My mom would get all five of us bathed and ready for Sabbath before sundown.
Then we would go to church at 7:00 for JMV meeting – Junior Missionary Volunteers.
We didn’t dress up, we went in our pajamas. My mom and other moms would come in
their robes with curlers in their hair – Honest!
The meeting was led by the pastor or youth leader,
starting with singing songs from Gospel Melodies – that was called “song
service”. Then followed “Opening Prayer”, and “Opening Song” or “Special
Music”. A guest speaker would preach or we would watch a movie about
missionaries. Finally came the “Closing Song” and “Closing Prayer”. The leader
would bid everyone farewell and the kids in pj’s and the moms in curlers and
the dads would head out the back door of the church, only to come back and do
it all over again the next morning – in Sabbath School and “Divine” Service. It
was all so neatly arranged and routinely executed. And mostly free of emotion!
So many
of my childhood memories revolve around church and Sabbath. I remember the
songs and the order of service and the times when we had “Communion”. I
remember the adults talking about who was getting divorced or who was wearing
jewelry or who the next pastor would be after Elder Hoffman left. I can’t
really remember the sermons, or remember that we did a lot of “liberating”. It
was mostly about prophecy and rules and what not to eat or what not to wear.
But there wasn’t much feeding the hungry and sheltering the homeless and
breaking the chains of addictions – there wasn’t much of Isaiah’s “liberation”

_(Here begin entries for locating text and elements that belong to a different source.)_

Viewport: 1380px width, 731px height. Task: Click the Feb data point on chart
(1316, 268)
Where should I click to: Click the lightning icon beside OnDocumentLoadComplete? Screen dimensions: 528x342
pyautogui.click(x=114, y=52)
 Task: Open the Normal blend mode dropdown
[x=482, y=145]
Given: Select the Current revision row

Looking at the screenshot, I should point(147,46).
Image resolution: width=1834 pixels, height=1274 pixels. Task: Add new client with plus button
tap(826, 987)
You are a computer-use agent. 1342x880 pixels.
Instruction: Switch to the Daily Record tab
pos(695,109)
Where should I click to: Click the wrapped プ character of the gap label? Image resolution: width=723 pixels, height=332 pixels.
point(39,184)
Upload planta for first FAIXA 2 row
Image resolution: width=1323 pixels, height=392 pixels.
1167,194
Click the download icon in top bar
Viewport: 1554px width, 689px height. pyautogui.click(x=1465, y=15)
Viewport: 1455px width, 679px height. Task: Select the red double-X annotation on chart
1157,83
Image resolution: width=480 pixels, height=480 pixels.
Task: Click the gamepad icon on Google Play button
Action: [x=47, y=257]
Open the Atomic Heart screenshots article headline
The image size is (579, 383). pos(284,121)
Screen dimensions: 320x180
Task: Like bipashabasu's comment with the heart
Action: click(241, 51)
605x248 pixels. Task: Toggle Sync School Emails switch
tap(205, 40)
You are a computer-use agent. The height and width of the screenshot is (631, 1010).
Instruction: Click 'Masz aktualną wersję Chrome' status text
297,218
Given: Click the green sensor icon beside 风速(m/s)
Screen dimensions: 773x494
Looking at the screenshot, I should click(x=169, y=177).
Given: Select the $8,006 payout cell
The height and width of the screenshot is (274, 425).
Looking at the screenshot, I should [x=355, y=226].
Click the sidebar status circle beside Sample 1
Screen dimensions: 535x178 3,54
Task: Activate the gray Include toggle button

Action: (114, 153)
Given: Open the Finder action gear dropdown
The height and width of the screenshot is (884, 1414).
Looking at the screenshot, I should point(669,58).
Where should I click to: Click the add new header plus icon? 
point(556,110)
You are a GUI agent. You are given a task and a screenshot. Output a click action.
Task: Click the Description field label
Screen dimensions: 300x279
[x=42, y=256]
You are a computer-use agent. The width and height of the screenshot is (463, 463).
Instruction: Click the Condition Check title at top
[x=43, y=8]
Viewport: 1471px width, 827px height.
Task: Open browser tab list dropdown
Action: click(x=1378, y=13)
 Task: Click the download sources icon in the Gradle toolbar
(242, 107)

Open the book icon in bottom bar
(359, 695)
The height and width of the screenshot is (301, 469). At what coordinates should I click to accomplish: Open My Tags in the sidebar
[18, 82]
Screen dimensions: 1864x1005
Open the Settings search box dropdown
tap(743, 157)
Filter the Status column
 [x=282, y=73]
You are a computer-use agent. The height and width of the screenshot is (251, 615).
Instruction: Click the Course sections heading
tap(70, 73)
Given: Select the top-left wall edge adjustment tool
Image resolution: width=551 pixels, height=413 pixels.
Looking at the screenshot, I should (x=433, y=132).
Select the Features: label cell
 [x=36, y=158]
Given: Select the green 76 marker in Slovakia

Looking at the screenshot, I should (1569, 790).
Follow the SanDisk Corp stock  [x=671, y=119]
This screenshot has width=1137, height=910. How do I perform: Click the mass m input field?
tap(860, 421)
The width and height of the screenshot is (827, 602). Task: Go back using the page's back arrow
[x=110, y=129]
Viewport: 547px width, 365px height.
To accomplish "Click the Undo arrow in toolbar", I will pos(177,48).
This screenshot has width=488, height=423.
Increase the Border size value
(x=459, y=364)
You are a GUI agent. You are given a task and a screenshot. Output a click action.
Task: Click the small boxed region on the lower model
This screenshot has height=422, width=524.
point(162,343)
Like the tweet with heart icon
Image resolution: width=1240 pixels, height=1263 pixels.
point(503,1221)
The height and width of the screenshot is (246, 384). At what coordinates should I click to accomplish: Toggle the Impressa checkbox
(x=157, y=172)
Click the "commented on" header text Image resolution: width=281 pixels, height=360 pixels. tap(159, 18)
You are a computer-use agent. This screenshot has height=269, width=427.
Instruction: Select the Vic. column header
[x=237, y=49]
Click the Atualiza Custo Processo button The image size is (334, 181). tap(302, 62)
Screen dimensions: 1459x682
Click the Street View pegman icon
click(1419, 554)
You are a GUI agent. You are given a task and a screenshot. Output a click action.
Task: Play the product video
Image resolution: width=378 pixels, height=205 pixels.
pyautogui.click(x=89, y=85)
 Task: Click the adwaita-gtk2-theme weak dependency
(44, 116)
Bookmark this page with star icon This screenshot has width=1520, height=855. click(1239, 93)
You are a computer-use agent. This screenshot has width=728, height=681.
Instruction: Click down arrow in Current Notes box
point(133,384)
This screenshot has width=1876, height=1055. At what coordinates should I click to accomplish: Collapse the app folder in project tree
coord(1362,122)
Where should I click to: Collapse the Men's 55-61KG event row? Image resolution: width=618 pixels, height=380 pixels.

worship going on at 10th and Locust on Saturday morning.
Not
until high school did I get a taste of that kind of worship. It was on a
Saturday night at a youth meeting where a group of ex-addicts from “Teen
Challenge” came to share how God had saved them from death through the power of
the gospel and the ministry of caring Christians. A year later a group of us
started going to CYA prison in Chino on Sunday Night to conduct worship
services and Bible Studies for the inmates. It was in those and many
experiences since that I realized how the “day” of worship – the routine and
the ritual – could get in the way of actually worshiping by sharing in the
ministry of Christ.
And
now? I am challenged to worship God – not just on the Sabbath day in songs and
prayers and sermons, but every day by
carrying His great heart of love to those who need the freedom of His grace.
T.B.
Think about it: Do you allow your “day” of church to get in
the way of a life of worshiping God that partners with Him in ministry?